§ **HOW TO COMPLETE THIS TASK**: Given the listing below, output exactly the line containing "Given: Click the page progress slider knob" and every line after it through the end.

§ **DATA SHOWN**:

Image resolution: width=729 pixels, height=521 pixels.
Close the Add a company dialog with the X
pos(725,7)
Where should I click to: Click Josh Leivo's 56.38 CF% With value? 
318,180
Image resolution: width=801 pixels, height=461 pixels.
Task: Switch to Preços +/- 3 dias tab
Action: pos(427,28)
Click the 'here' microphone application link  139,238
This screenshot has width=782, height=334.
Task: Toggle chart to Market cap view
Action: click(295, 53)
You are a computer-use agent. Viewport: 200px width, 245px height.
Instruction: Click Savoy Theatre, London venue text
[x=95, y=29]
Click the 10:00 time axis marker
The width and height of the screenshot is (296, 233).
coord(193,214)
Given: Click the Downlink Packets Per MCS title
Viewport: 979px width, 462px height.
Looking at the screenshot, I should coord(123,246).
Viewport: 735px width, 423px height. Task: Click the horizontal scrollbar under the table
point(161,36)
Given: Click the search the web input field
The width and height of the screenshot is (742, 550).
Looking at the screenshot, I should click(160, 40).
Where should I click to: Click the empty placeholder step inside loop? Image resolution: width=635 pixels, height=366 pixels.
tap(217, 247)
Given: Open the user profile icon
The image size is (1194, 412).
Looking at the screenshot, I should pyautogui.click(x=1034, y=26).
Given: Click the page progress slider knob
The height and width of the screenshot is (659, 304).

§ **WRITTEN REPLY**:
Given: Click the page progress slider knob
The height and width of the screenshot is (659, 304).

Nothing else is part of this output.